▶ _Tâches_
A - Reproduisez sans changement le passage du résumé sur la mortalité urbaine compris entre « Méthodologie » et « la littérature scientifique. », ces deux segments inclus.
B - Prolongez le résumé sur l'évaluation des impacts à la santé à Barcelone en reprenant après sa dernière phrase.

▶ _Extrait choisi_
┌──
14 mars 2017

Expositions et mortalité reliées à l’aménagement et au transport urbain : une évaluation des impacts à la santé pour les villes

Résumé scientifique
Le texte qui suit est le résumé d’une publication scientifique (ou d’une étude) n’ayant pas été réalisée par l’Institut national de santé publique du Québec. Cette analyse critique ne peut donc pas être considérée comme la position de l’Institut. Son objectif est de porter à l’attention des lecteurs des éléments récents de la littérature scientifique, et ce, sous un éclairage critique découlant de l’expertise des auteurs du résumé.
Auteur(s)
Marie-Christine Gervais
M. Sc., conseillère scientifique, Institut national de santé publique du Québec

Contexte

Selon les estimations des Nations unies, 70 % de la population mondiale habitera en ville en 2050. Malgré certains bénéfices propres aux villes, dont un accès favorisé aux biens et services ainsi que des interactions sociales facilitées, l’environnement urbain peut engendrer plusieurs effets néfastes sur la santé de la population, que ce soit par l’adoption possible d’un mode de vie sédentaire, une exposition accrue à la pollution atmosphérique, au bruit et à la chaleur, ou un accès limité à un espace vert.

L’étude de Mueller et al. (2017) a pour but d’estimer le nombre de décès qui pourraient être évités si les recommandations internationales associées à certains facteurs de risque étaient respectées. Pour ce faire, le modèle UTOPHIA (Urban and TranspOrt Planning Health Impact Assessment), une évaluation des impacts à la santé développée par les auteurs, a été appliqué à la ville de Barcelone, en Espagne. 

Le cas de Barcelone

La ville de Barcelone compte 1 620 943 habitants répartis sur 101 km2. Le centre le plus densément peuplé de Barcelone peut présenter des températures jusqu’à 8 °C plus élevés que les zones environnantes, représentant un îlot de chaleur important. La pollution atmosphérique et les niveaux de bruit sont aussi parmi les plus hauts en Europe. De plus, les espaces verts sont surtout concentrés du côté ouest de Barcelone, donc seulement 6,8 m2 sont accessibles à chacun des résidents d’après une moyenne calculée à l’échelle de la ville.

Méthodologie

Pour estimer le nombre de décès évitables (mortalité toutes causes) advenant un respect des recommandations internationales, les auteurs de l’évaluation des impacts à la santé ont eu recours à des données recueillies à l’échelle des divisions de recensement en 2012 (n = 1 061 zones à l’étude), de même qu’à des données issues de la littérature scientifique.
└──
▶ _Données d'entrée_
┌──
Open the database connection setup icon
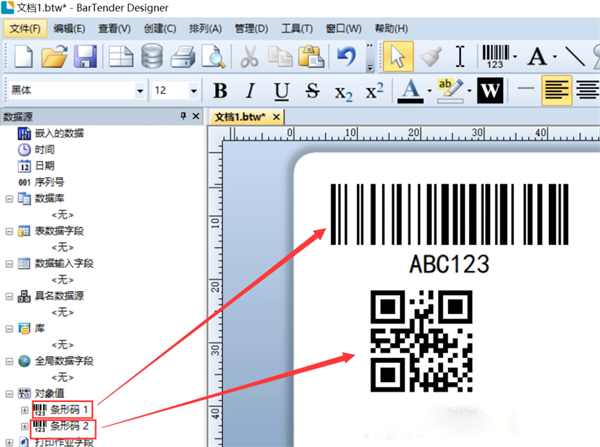(x=152, y=56)
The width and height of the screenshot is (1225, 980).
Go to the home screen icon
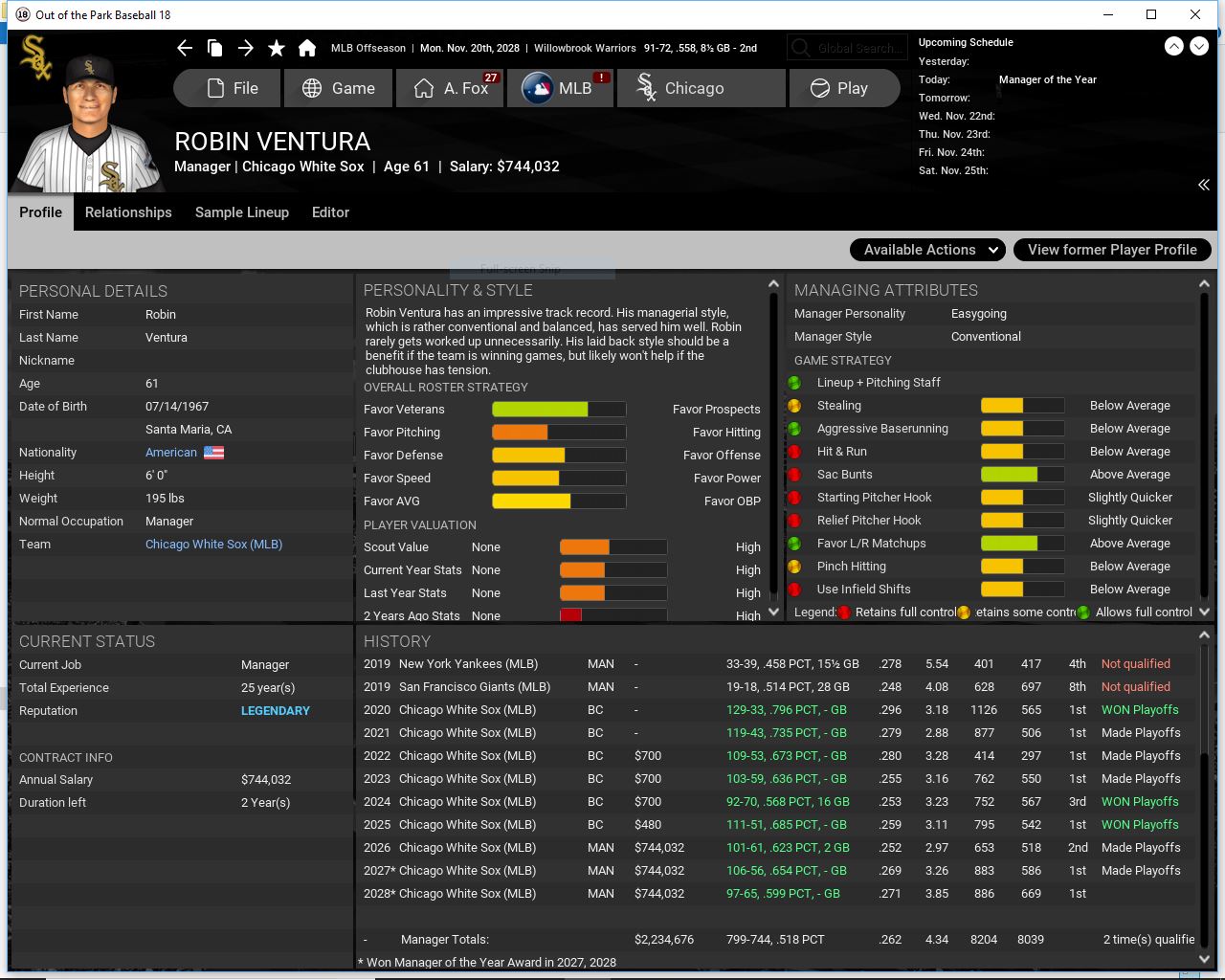[307, 48]
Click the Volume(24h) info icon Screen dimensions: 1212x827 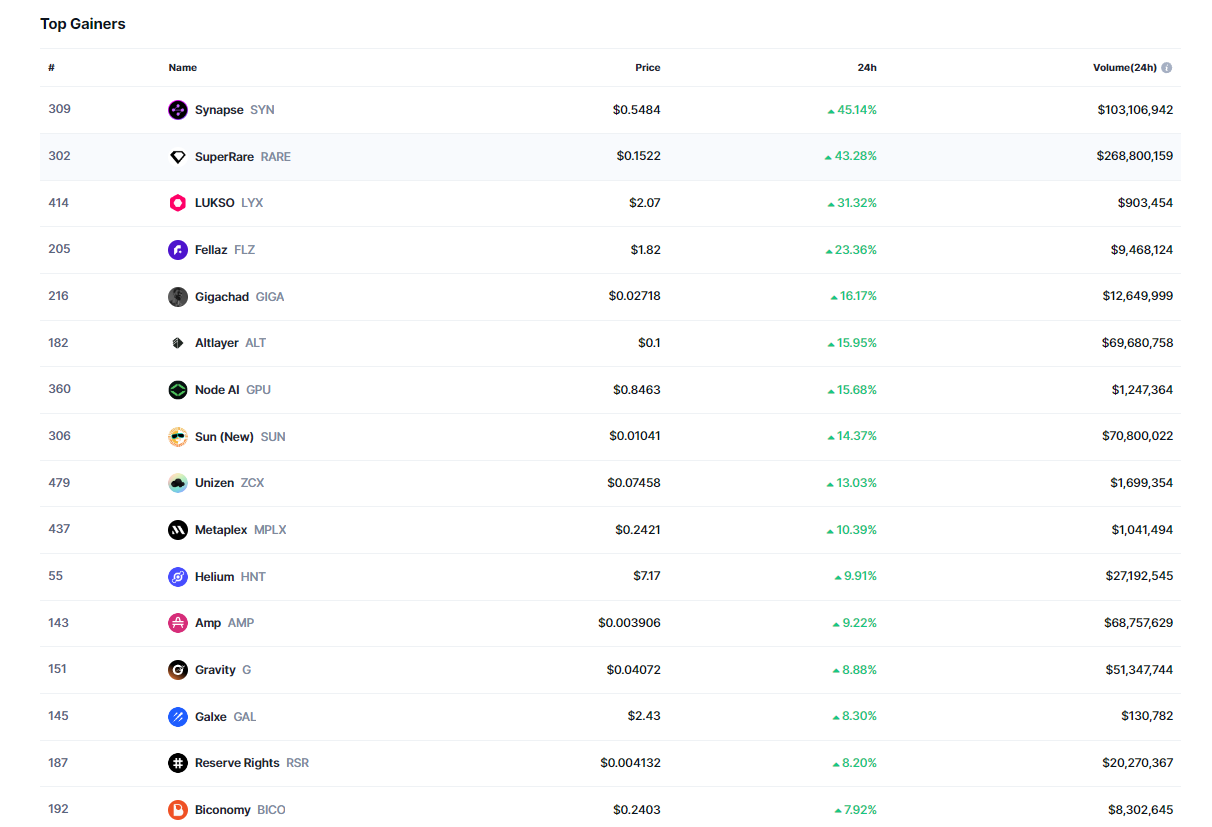click(x=1167, y=68)
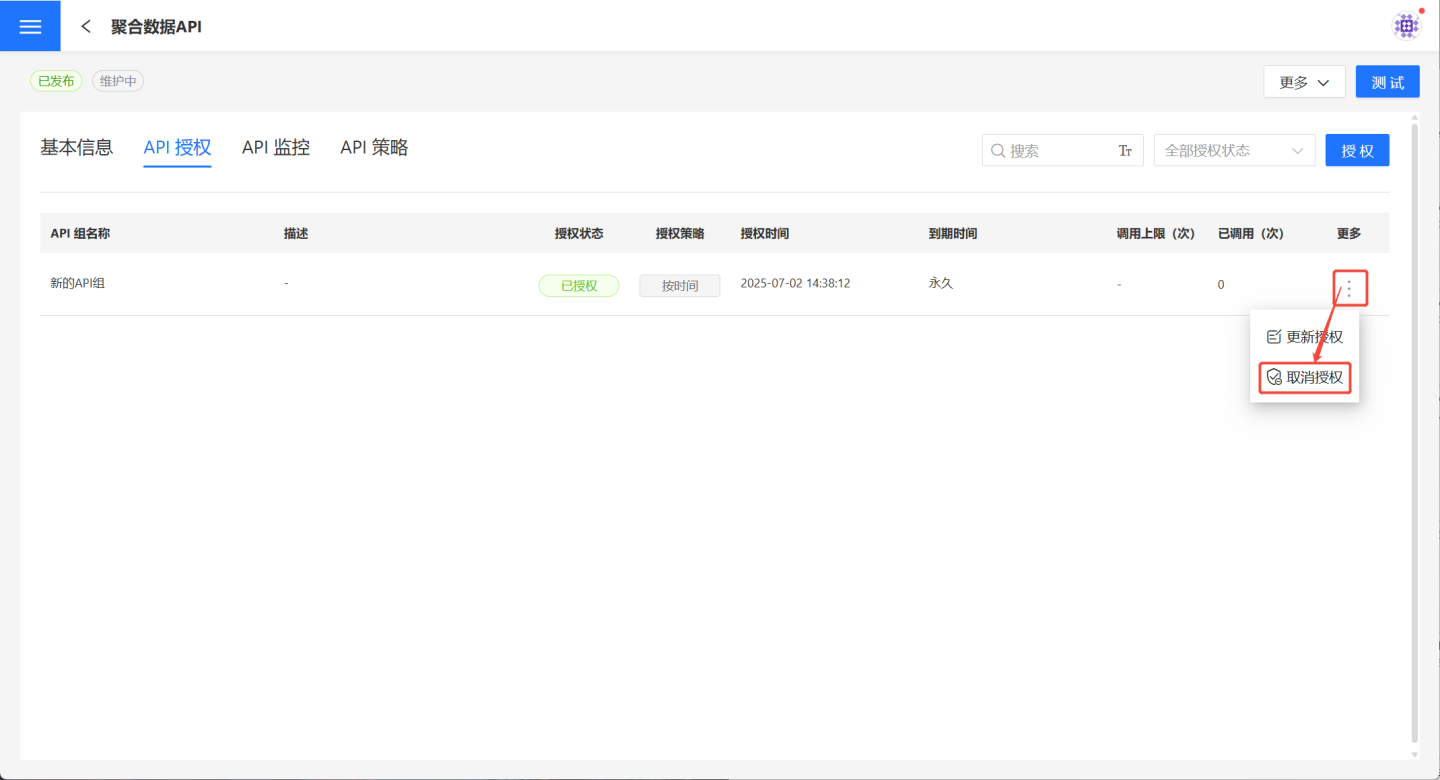Click the blue 测试 button
Screen dimensions: 1440x780
pyautogui.click(x=1387, y=82)
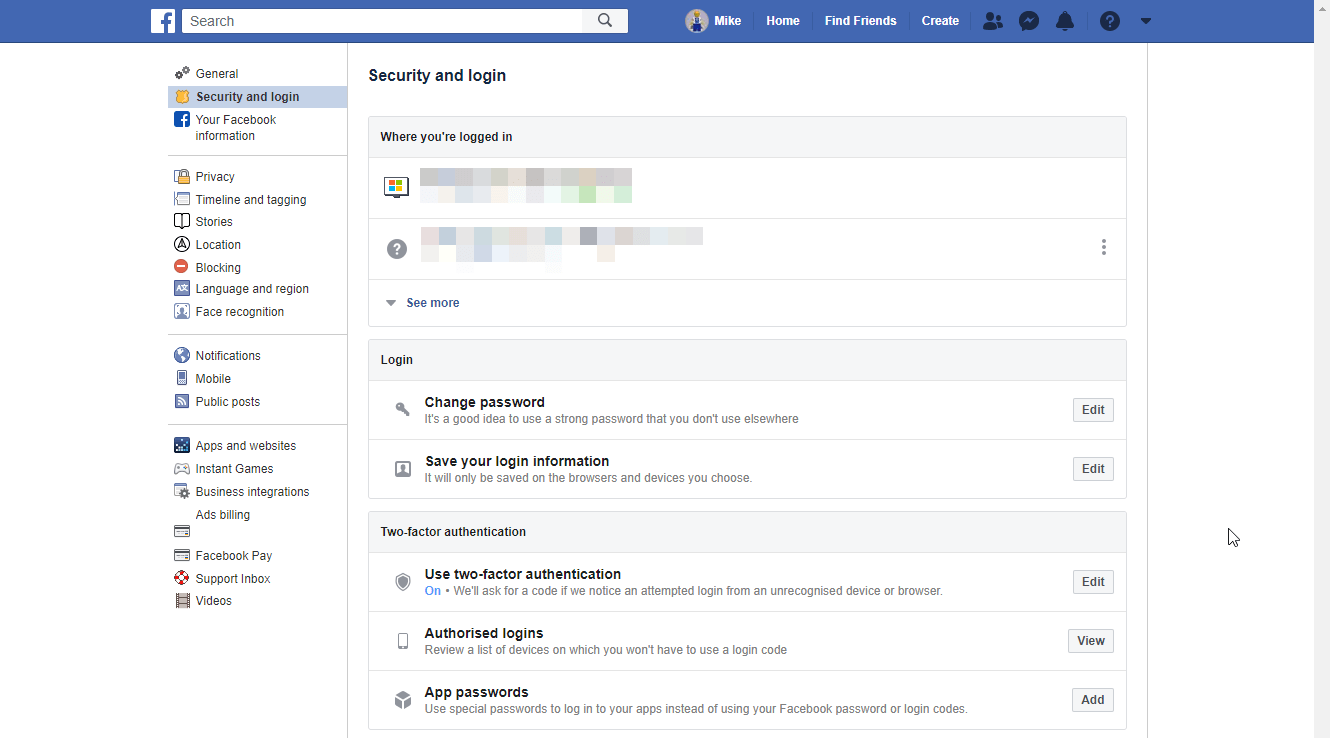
└──
▶ _Réponses par tâche_
A -
Méthodologie

Pour estimer le nombre de décès évitables (mortalité toutes causes) advenant un respect des recommandations internationales, les auteurs de l’évaluation des impacts à la santé ont eu recours à des données recueillies à l’échelle des divisions de recensement en 2012 (n = 1 061 zones à l’étude), de même qu’à des données issues de la littérature scientifique.

B -
Plus précisément, les données nécessaires au calcul du nombre de décès évitables[1] étaient :

  • les recommandations internationales pour la pratique d’activité physique, l’exposition à la pollution atmosphérique, au bruit et à la chaleur, et l’accessibilité aux espaces verts (voir encadré);
  • les niveaux d’exposition à ces facteurs en 2012 (les données d’exposition ont été obtenues pour les résidents de 20 ans et plus [n = 1 357 361]);
  • les données issues de la littérature scientifique portant sur l’association entre l’exposition à chacun de ces facteurs et la mortalité (sous forme de risques relatifs).

Recommandations internationales pour chacun des facteurs étudiés

Activité physique : les adultes de 18 ans et plus devraient pratiquer chaque semaine 150 minutes d’activité physique d’intensité moyenne ou 75 minutes d’intensité élevée.

Pollution atmosphérique : la moyenne annuelle des concentrations de PM2.5 ne devrait pas dépasser 10 µg/m3.

Bruit : les niveaux de bruit extérieur ne devraient pas excéder 55 dBA de 7 h à 23 h.

Chaleur : malgré l’absence de lignes directrices, l’augmentation de la végétation et de l’albédo urbain de même que la réduction de la circulation motorisée et des surfaces imperméables devraient rafraîchir les villes de 4 °C ou moins en été.

Espaces verts : tous devraient avoir accès à un espace vert (privé ou public) d’au moins 0,5 hectare à moins de 300 mètres linéaires de leur habitation.

Des évaluations supplémentaires ont été réalisées pour évaluer l’impact du suivi des recommandations internationales sur l’espérance de vie et sur les dépenses en santé.

Résultats

Annuellement, 2 904 décès (IC 95 % : 1568; 4098) pourraient être évités si la ville de Barcelone respectait les recommandations internationales. Le tableau 1 montre, selon un ordre décroissant, le nombre de décès potentiellement évitables pour chaque facteur si les niveaux d’exposition de la population à ces derniers atteignaient ceux recommandés.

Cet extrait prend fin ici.